🤖 AI Summary
Existing vision-language models (VLMs) achieve strong performance on visual question answering (VQA), yet their capacity for abstracting and reasoning about object attributes remains poorly understood—largely due to limitations in current benchmarks, including narrow attribute coverage (e.g., only size), conflation of perception and reasoning, low reasoning complexity, and limited image diversity. Method: We introduce ORBIT—the first systematic benchmark for object-attribute reasoning—featuring three categories of real-world images, four attribute dimensions (physical, functional, spatial, and counting), and three levels of reasoning depth, with explicit decoupling of perception from reasoning. Grounded in embodied cognition and commonsense theories, ORBIT employs controllable generation and structured templates, augmented with counterfactual physical/functional reasoning challenges. Contribution/Results: Zero-shot evaluation across 12 state-of-the-art VLMs reveals a best-model accuracy of only 40%, substantially below human performance, exposing fundamental bottlenecks in real-image understanding, fine-grained counting, and multi-step abstract reasoning.
📝 Abstract
While vision-language models (VLMs) have made remarkable progress on many popular visual question answering (VQA) benchmarks, it remains unclear whether they abstract and reason over depicted objects. Inspired by human object categorisation, object property reasoning involves identifying and recognising low-level details and higher-level abstractions. While current VQA benchmarks consider a limited set of object property attributes like size, they typically blend perception and reasoning, and lack representativeness in terms of reasoning and image categories.

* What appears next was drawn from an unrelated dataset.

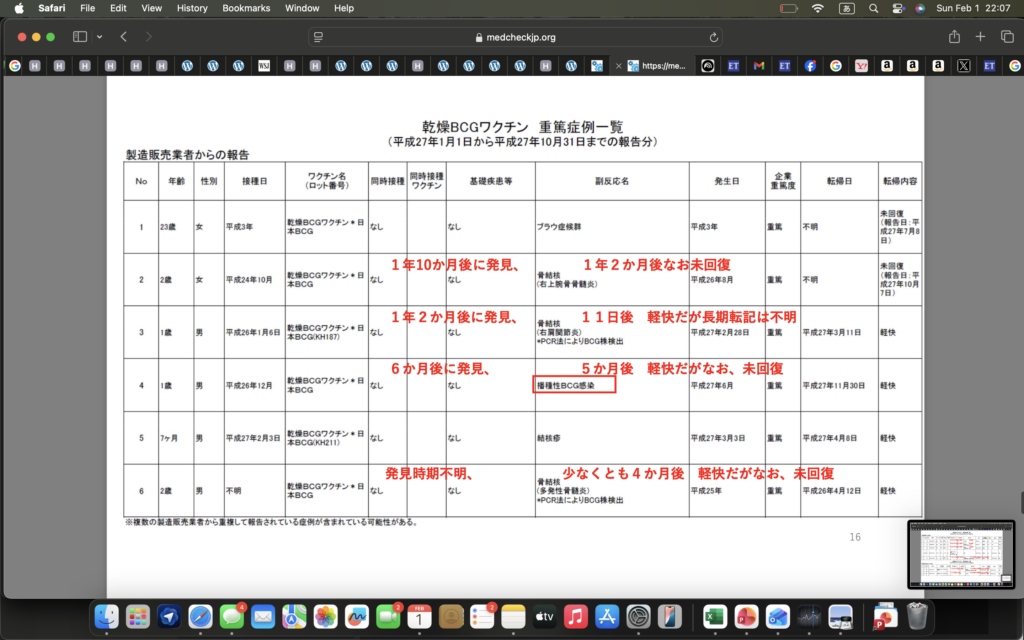This screenshot has width=1024, height=640.
Task: Switch to the Gmail tab
Action: pyautogui.click(x=759, y=66)
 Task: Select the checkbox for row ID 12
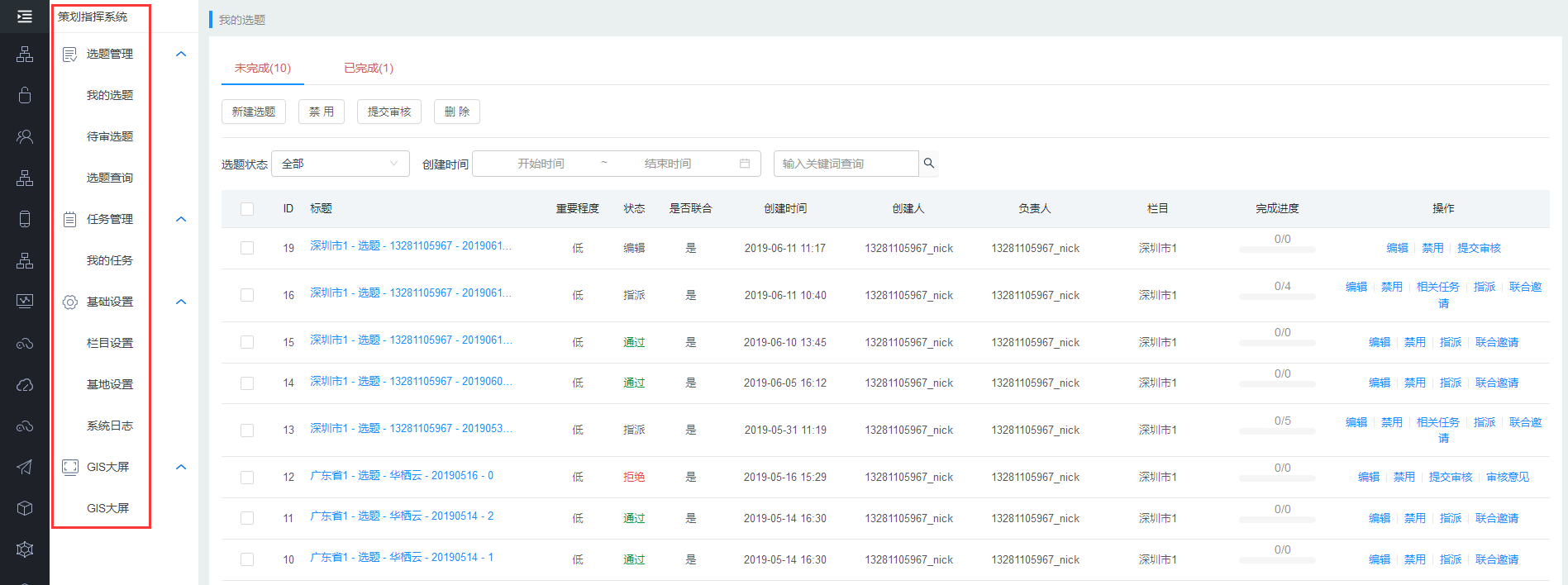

To this end, we introduce a systematic evaluation framework with images of three representative types, three reasoning levels of increasing complexity, and four object property dimensions driven by prior work on commonsense reasoning. We develop a procedure to instantiate this benchmark into ORBIT, a multi-level reasoning VQA benchmark for object properties comprising 360 images paired with a total of 1,080 count-based questions. Experiments with 12 state-of-the-art VLMs in zero-shot settings reveal significant limitations compared to humans, with the best-performing model only reaching 40% accuracy. VLMs struggle particularly with realistic (photographic) images, counterfactual reasoning about physical and functional properties, and higher counts. ORBIT points to the need to develop methods for scalable benchmarking, generalize annotation guidelines, and explore additional reasoning VLMs. We make the ORBIT benchmark and the experimental code available to support such endeavors.